■ Data records ■

=====

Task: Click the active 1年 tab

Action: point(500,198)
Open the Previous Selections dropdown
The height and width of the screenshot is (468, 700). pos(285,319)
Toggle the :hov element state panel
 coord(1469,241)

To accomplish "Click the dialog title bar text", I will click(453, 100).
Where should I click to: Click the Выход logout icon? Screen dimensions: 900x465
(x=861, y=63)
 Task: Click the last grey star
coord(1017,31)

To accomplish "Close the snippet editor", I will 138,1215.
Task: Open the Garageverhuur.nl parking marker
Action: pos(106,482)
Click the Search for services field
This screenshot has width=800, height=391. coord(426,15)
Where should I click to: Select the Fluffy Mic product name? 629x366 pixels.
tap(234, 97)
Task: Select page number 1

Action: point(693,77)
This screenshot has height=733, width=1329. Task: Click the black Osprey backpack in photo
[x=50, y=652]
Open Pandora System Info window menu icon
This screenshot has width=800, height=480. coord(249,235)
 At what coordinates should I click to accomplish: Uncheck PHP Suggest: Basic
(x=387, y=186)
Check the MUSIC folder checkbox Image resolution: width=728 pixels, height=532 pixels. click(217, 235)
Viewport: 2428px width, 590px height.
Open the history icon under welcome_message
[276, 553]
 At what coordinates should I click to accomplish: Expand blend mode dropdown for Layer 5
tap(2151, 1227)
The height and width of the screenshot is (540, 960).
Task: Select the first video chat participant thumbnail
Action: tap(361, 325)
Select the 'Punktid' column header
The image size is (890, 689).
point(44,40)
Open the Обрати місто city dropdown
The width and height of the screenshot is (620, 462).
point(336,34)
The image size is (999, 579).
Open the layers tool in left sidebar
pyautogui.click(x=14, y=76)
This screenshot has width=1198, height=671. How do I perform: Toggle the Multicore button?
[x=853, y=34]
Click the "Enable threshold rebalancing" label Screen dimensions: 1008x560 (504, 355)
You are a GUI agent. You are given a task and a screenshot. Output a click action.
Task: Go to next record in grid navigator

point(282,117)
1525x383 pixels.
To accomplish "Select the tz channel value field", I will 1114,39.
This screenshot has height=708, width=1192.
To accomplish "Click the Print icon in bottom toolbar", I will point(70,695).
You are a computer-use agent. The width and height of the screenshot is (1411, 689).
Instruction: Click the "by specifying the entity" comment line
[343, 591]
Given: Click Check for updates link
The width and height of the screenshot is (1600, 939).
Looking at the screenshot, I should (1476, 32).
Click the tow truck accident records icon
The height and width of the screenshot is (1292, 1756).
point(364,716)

=====

■ What you need to do ■
Look above for the line holding "Instruction: Click the". Print it and every line after it, exactly, through the line holding "Click the tow truck accident records icon".

■ Written reply ■
Instruction: Click the "by specifying the entity" comment line
[343, 591]
Given: Click Check for updates link
The width and height of the screenshot is (1600, 939).
Looking at the screenshot, I should (1476, 32).
Click the tow truck accident records icon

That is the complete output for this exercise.